[Dataset excerpts]
###

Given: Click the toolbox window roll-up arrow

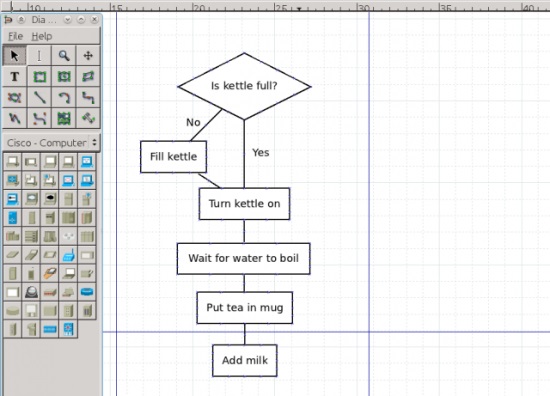Looking at the screenshot, I should (81, 20).
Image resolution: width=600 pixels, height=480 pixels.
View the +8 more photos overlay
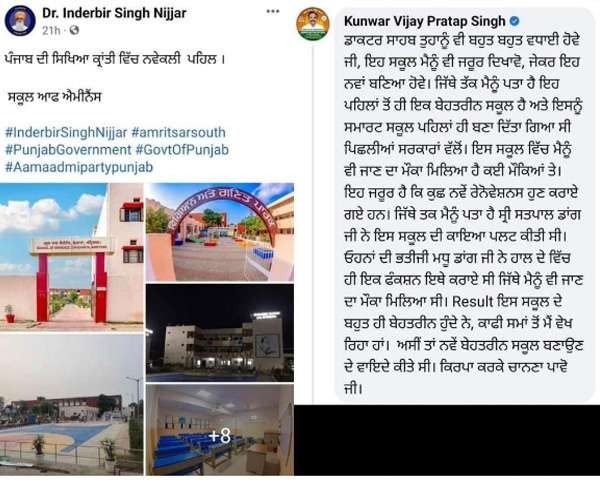point(220,430)
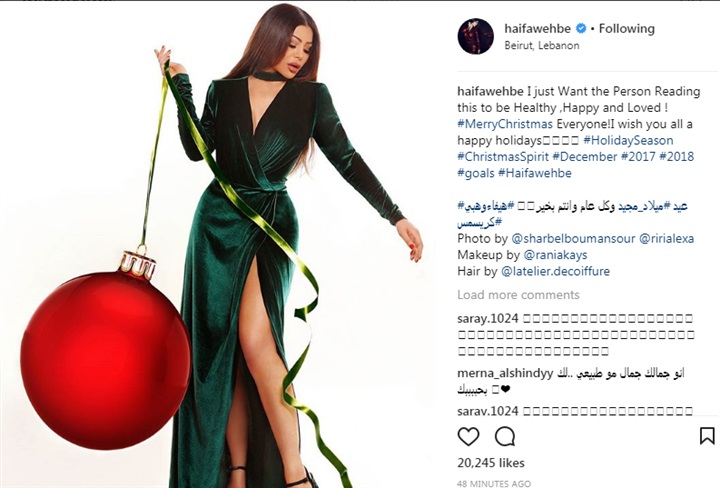This screenshot has width=720, height=488.
Task: Toggle the Following button
Action: pyautogui.click(x=626, y=28)
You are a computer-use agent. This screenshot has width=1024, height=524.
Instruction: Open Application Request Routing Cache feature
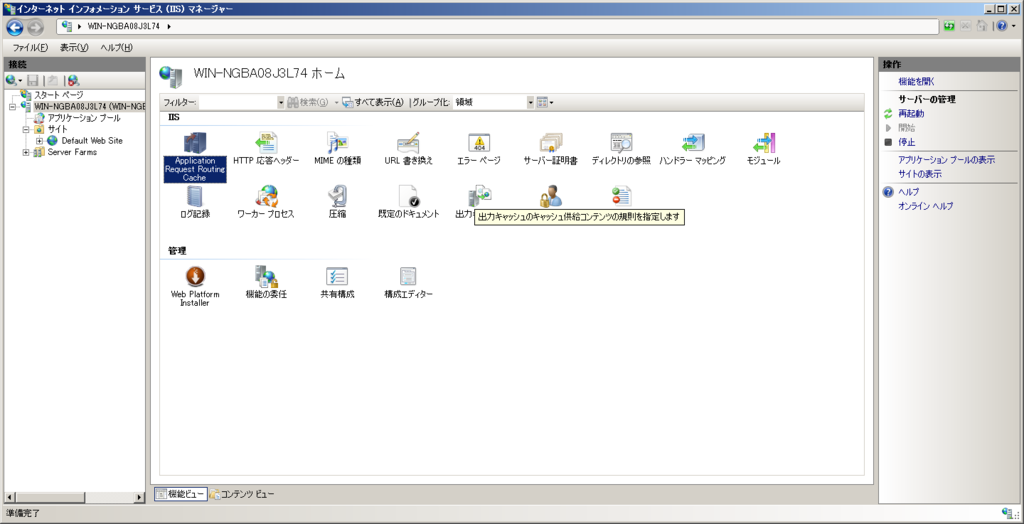tap(194, 145)
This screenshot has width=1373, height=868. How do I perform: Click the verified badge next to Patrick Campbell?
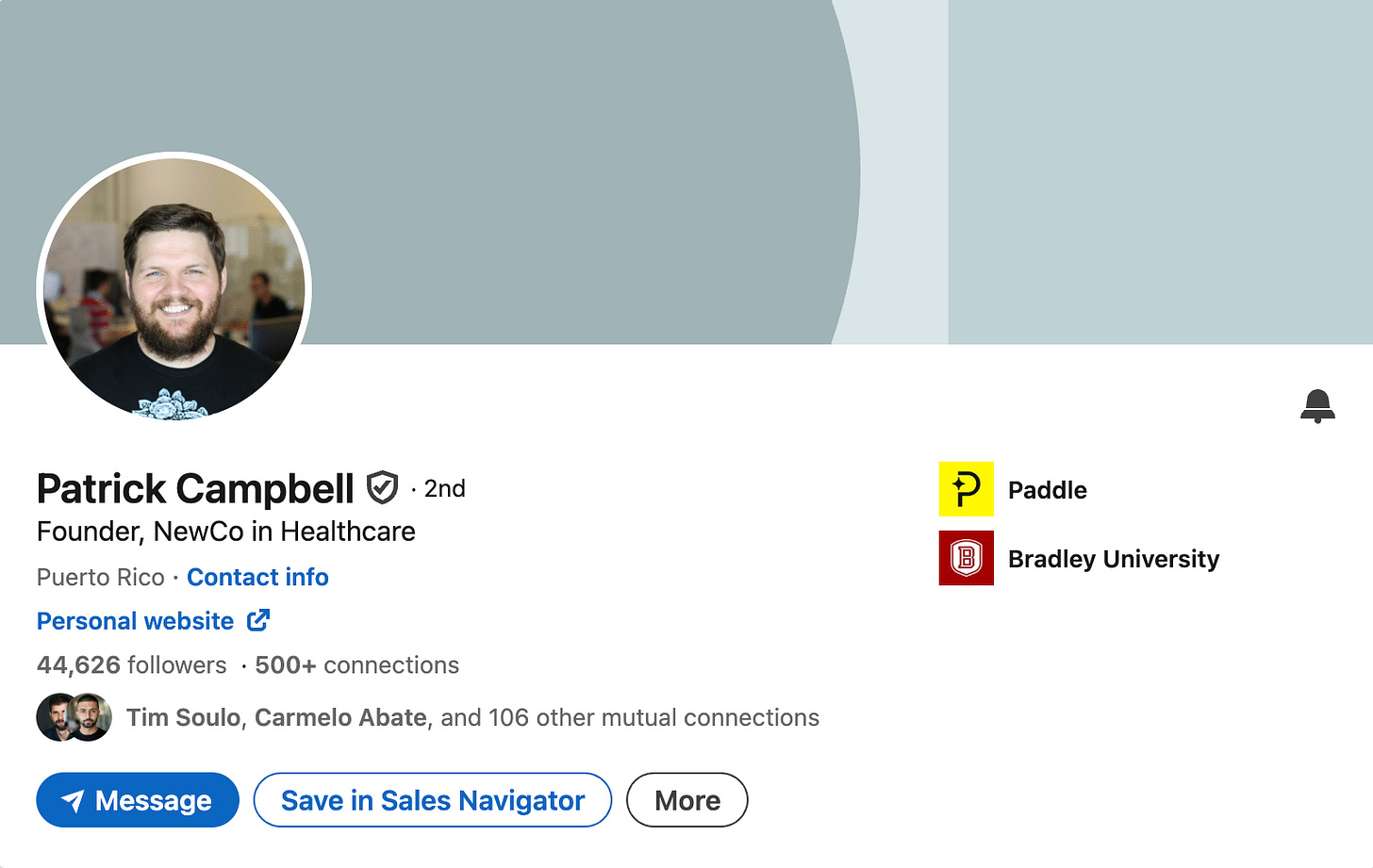(x=381, y=487)
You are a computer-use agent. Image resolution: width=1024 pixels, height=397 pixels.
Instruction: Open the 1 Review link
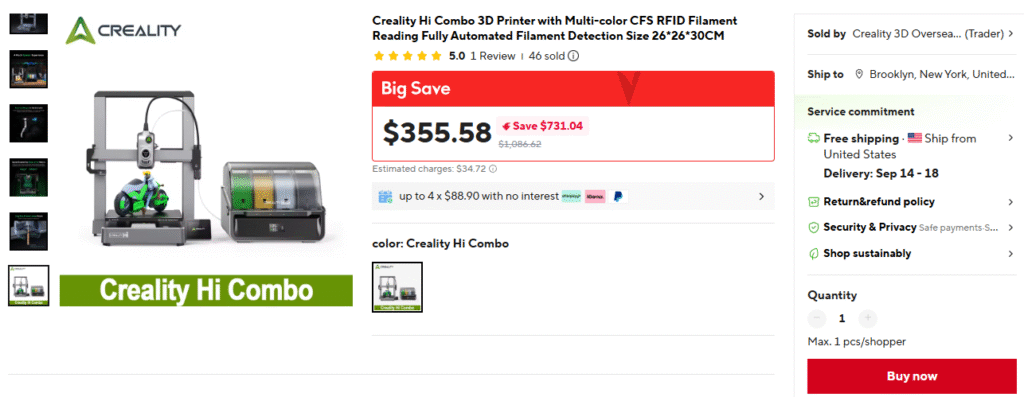coord(492,56)
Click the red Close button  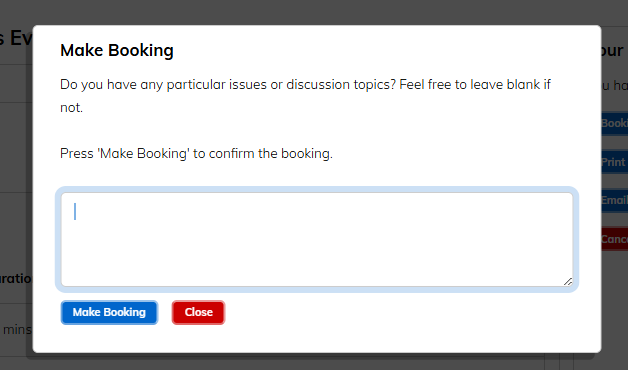[x=198, y=312]
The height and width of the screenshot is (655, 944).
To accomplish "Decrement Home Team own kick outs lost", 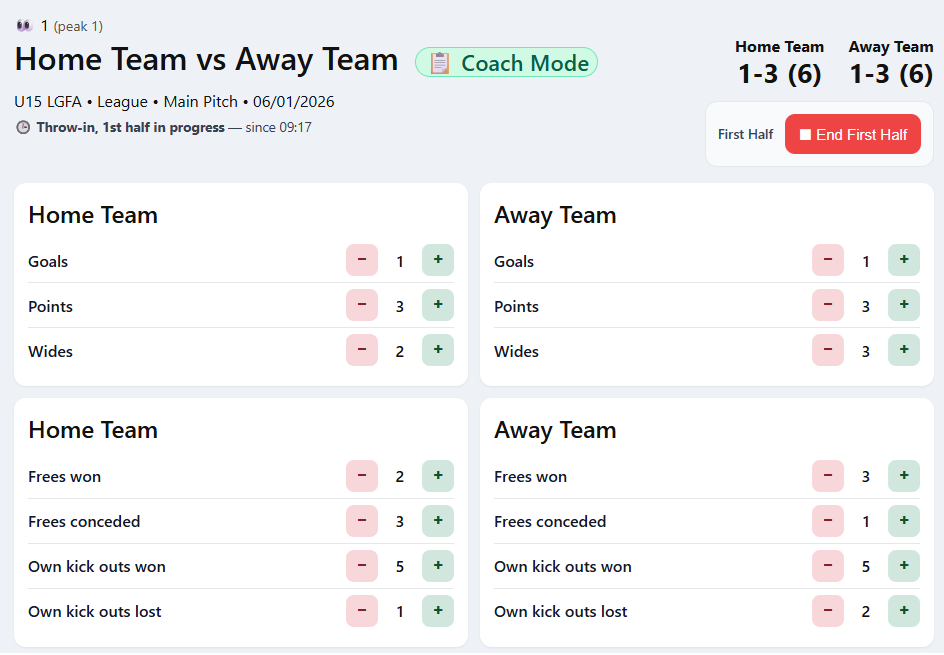I will pyautogui.click(x=362, y=611).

###

Task directions
Once you have found every line above holding the word "resolution", copy those lines.

Solution to the problem
Image resolution: width=600 pixels, height=480 pixels.
You are a computer-use agent. Image resolution: width=1024 pixels, height=397 pixels.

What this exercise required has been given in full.